Consuming a diet rich in antioxidants found in fruits and vegetables could help stave off the breakdown of an important mechanism through which eye lenses are cleared of damaged proteins, according to research funded by the Agricultural Research Service. Efficient removal or repair of damaged proteins within eye lenses is crucial to continued lens transparency.

ARS-funded biochemists Allen Taylor and Fu Shang and their colleagues were the first to observe the mechanism, called the ubiquitin-proteasome pathway, in cells within the eye's lens, retina and cornea. They reported the findings in several peer-reviewed scientific journals.

Taylor is director of the Laboratory for Nutrition and Vision Research, where he conducted the studies with Shang, at the Jean Mayer USDA Human Nutrition Research Center on Aging (HNRCA) at Tufts University in Boston, Mass.

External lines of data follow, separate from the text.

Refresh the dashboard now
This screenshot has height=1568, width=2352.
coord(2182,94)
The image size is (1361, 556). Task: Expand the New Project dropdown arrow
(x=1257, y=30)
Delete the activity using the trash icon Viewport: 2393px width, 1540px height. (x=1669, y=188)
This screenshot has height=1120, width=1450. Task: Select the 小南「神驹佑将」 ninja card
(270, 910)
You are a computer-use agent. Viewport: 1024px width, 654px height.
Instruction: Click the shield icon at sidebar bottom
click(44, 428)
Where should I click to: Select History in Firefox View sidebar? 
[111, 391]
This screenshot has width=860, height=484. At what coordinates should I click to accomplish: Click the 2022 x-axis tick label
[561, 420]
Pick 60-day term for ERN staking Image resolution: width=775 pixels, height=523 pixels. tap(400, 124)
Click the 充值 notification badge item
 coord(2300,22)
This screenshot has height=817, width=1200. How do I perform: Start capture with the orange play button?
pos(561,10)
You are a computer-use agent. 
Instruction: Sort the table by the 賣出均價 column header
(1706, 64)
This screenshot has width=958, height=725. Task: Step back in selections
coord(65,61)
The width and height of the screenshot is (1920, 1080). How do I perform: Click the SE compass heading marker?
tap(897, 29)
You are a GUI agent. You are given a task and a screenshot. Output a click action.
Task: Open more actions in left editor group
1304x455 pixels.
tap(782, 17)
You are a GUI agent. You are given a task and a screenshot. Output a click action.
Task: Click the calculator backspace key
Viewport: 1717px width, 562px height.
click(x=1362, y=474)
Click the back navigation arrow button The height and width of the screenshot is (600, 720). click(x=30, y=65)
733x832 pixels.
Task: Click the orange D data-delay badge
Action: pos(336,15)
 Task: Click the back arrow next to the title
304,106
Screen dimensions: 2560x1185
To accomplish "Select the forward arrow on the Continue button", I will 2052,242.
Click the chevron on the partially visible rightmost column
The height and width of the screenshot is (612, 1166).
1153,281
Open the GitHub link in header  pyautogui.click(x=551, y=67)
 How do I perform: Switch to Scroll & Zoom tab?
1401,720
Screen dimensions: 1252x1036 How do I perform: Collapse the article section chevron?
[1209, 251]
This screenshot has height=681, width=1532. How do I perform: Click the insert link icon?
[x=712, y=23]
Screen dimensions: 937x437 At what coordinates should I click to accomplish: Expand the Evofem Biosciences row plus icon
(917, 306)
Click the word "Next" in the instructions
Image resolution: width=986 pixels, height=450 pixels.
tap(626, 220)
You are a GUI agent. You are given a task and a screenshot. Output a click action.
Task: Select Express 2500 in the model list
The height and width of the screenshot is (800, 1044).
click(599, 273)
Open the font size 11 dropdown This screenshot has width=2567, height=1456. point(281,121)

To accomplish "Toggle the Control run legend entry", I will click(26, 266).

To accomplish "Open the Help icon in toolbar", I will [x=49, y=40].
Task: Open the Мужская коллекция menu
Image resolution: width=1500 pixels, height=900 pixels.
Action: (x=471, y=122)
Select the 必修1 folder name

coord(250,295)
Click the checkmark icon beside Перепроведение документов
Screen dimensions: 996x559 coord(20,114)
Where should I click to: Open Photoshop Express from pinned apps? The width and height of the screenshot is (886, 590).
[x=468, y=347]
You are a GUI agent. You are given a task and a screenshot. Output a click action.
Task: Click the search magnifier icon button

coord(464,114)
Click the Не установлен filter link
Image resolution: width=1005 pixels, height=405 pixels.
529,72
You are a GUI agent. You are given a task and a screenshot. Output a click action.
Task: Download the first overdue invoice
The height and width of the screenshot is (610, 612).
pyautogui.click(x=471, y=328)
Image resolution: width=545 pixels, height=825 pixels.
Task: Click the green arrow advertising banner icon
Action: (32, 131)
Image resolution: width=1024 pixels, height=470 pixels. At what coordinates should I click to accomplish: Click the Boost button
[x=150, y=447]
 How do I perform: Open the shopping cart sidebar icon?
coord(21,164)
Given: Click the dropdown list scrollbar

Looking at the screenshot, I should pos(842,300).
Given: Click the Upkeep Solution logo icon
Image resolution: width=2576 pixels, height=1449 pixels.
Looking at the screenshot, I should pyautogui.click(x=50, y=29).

When eye lenses accumulate too many damaged proteins, the resulting areas that become cloudy or opaque are called cataracts. Although a successful procedure for removing cataracts is available, cataract remains the leading cause of blindness worldwide.

The ubiquitin-proteasome pathway helps balance a healthy concentration of proteins within cells. Ubiquitin is an omnipresent protein that identifies damaged proteins that are ripe for removal and attaches itself to them. These "conjugated" proteins then latch onto proteasomes, or protein-degrading enzymes, that in turn complete their function of clearing the molecular trash.

But highly active molecules, called free radicals, that damage cells actually attack ubiquitin and other healthy proteins in the eye. Since a healthy ubiquitin-proteasome pathway could be damaged by severe oxidative stress, antioxidants, such as vitamins C and E, and antioxidant enzymes, such as superoxide dismutase and catalase, may play an important role in protecting the pathway.

Taylor and Shang are now examining ways in which antioxidant nutrients might keep the pathway active longer.